Entries shown —
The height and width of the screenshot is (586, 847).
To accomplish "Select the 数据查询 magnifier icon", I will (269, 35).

--

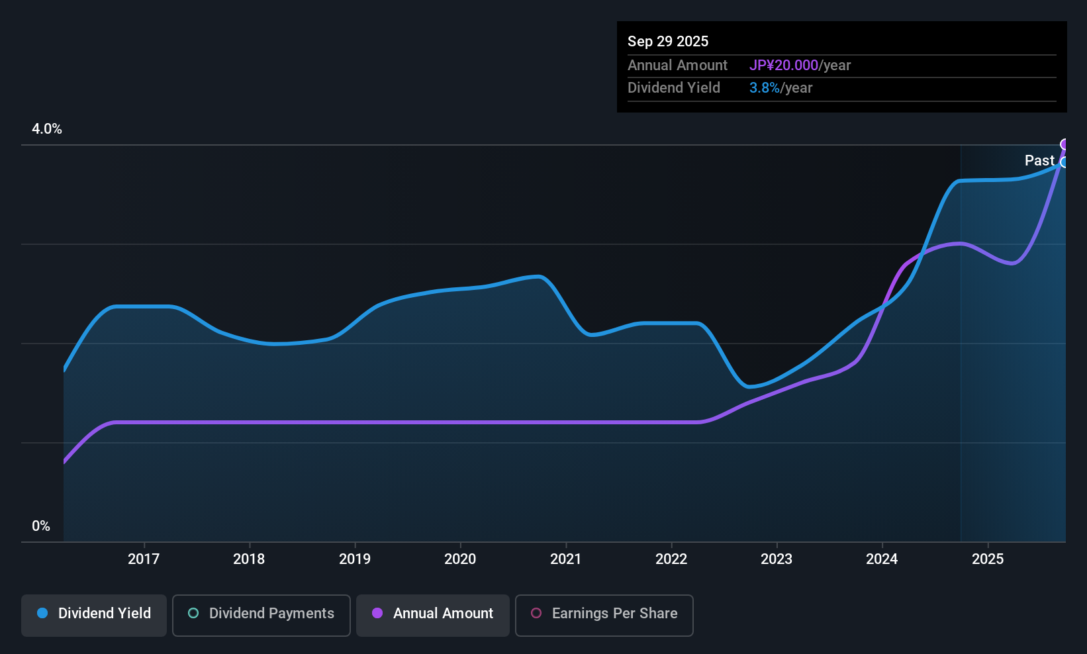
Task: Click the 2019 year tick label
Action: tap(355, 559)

--

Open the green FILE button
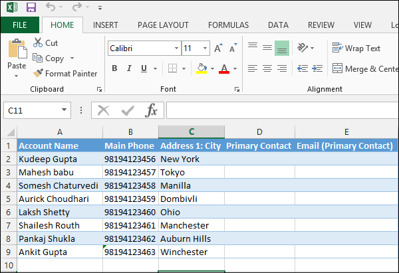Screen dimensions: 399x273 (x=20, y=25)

Written instruction — Reproduce the lines of the items starting at the line containing "The height and" and ending at the line containing "will (269, 35).", replacing "magnifier icon" with "search icon" and leaving everything else unchanged; give only those lines.

Written answer —
The height and width of the screenshot is (586, 847).
To accomplish "Select the 数据查询 search icon", I will (269, 35).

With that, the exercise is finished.